Given exercise: Lay out the part of the data that opens with the line containing "Task: Click the tweet text about Iraqi PM" and closes with the line containing "Click the Detaljer" as a Markdown table. Use two columns, "Index" for the row number and "Entry" for the line, and leave out blank lines.

======== Data excerpts ========

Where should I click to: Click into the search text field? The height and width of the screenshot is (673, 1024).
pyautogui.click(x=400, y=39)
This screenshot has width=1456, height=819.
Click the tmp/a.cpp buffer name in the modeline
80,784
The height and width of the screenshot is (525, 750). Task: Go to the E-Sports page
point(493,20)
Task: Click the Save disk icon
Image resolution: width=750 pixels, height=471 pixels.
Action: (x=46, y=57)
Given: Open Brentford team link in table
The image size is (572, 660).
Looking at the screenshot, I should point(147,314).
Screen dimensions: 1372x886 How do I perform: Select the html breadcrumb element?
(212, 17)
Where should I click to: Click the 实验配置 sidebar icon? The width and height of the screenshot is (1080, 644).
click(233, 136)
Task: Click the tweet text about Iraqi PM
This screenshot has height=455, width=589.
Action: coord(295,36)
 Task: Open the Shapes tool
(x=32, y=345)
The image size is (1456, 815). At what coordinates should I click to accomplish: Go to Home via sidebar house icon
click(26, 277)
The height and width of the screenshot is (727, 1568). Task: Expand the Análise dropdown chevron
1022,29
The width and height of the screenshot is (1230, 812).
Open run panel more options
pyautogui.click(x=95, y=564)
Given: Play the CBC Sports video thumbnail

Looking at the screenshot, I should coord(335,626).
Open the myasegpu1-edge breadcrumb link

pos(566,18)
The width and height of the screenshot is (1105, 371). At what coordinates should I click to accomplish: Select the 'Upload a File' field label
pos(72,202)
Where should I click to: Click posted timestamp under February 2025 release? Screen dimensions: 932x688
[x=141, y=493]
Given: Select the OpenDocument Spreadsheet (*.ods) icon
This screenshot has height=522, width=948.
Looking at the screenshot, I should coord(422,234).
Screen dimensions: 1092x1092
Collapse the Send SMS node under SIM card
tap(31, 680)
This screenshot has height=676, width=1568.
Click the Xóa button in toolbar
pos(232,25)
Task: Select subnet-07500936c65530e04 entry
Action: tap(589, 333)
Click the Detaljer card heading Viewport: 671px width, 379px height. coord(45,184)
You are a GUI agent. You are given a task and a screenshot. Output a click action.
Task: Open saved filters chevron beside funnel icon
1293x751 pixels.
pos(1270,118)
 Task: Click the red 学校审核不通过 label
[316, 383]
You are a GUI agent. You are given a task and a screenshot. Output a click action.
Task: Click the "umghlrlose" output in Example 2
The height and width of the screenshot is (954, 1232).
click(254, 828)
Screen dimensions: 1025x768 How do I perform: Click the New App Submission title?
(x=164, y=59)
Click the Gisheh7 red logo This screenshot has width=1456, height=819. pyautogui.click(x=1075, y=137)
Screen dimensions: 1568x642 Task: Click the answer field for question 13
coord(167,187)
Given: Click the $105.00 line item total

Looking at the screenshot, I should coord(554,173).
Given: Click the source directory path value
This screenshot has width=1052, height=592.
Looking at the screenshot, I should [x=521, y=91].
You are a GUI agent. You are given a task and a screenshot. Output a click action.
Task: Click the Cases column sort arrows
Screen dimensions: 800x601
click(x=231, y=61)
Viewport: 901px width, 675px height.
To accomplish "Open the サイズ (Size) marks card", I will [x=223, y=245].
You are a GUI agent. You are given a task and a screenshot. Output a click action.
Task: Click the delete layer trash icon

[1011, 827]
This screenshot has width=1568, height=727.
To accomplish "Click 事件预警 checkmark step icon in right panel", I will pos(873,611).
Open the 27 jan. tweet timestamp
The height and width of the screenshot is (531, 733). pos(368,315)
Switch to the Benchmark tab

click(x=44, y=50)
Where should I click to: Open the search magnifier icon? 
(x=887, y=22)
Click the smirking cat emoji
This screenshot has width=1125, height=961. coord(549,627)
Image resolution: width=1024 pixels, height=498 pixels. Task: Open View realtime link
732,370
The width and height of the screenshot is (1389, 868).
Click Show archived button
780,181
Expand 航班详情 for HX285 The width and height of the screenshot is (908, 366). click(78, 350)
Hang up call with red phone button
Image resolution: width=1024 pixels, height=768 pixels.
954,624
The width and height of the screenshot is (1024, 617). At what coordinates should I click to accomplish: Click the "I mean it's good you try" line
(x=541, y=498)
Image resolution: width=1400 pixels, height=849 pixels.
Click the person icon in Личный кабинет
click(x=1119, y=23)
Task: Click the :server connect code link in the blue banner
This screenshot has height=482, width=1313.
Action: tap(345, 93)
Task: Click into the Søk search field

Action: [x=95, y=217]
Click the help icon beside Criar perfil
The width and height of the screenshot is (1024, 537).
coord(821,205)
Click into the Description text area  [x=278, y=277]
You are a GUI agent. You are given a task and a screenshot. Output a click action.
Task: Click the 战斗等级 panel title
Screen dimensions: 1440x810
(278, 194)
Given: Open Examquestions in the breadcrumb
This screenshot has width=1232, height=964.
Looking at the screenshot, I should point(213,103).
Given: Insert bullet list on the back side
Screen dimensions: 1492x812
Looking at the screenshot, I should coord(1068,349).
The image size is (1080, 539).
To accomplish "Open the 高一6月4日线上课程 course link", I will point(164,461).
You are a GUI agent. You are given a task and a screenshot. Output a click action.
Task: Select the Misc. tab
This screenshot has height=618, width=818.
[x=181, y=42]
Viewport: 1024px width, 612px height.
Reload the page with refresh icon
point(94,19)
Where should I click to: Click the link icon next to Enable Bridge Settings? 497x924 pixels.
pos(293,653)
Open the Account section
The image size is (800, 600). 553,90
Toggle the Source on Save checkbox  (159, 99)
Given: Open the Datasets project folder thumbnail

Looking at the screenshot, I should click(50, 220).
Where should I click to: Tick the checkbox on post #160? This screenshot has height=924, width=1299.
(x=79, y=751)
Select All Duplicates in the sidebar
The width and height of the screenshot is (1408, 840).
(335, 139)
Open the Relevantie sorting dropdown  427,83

========

Answer to the task:
| Index | Entry |
|---|---|
| 1 | Task: Click the tweet text about Iraqi PM |
| 2 | This screenshot has height=455, width=589. |
| 3 | Action: coord(295,36) |
| 4 |  Task: Open the Shapes tool |
| 5 | (x=32, y=345) |
| 6 | The image size is (1456, 815). At what coordinates should I click to accomplish: Go to Home via sidebar house icon |
| 7 | click(26, 277) |
| 8 | The height and width of the screenshot is (727, 1568). Task: Expand the Análise dropdown chevron |
| 9 | 1022,29 |
| 10 | The width and height of the screenshot is (1230, 812). |
| 11 | Open run panel more options |
| 12 | pyautogui.click(x=95, y=564) |
| 13 | Given: Play the CBC Sports video thumbnail |
| 14 | Looking at the screenshot, I should coord(335,626). |
| 15 | Open the myasegpu1-edge breadcrumb link |
| 16 | pos(566,18) |
| 17 | The width and height of the screenshot is (1105, 371). At what coordinates should I click to accomplish: Select the 'Upload a File' field label |
| 18 | pos(72,202) |
| 19 | Where should I click to: Click posted timestamp under February 2025 release? Screen dimensions: 932x688 |
| 20 | [x=141, y=493] |
| 21 | Given: Select the OpenDocument Spreadsheet (*.ods) icon |
| 22 | This screenshot has height=522, width=948. |
| 23 | Looking at the screenshot, I should coord(422,234). |
| 24 | Screen dimensions: 1092x1092 |
| 25 | Collapse the Send SMS node under SIM card |
| 26 | tap(31, 680) |
| 27 | This screenshot has height=676, width=1568. |
| 28 | Click the Xóa button in toolbar |
| 29 | pos(232,25) |
| 30 | Task: Select subnet-07500936c65530e04 entry |
| 31 | Action: tap(589, 333) |
| 32 | Click the Detaljer card heading Viewport: 671px width, 379px height. coord(45,184) |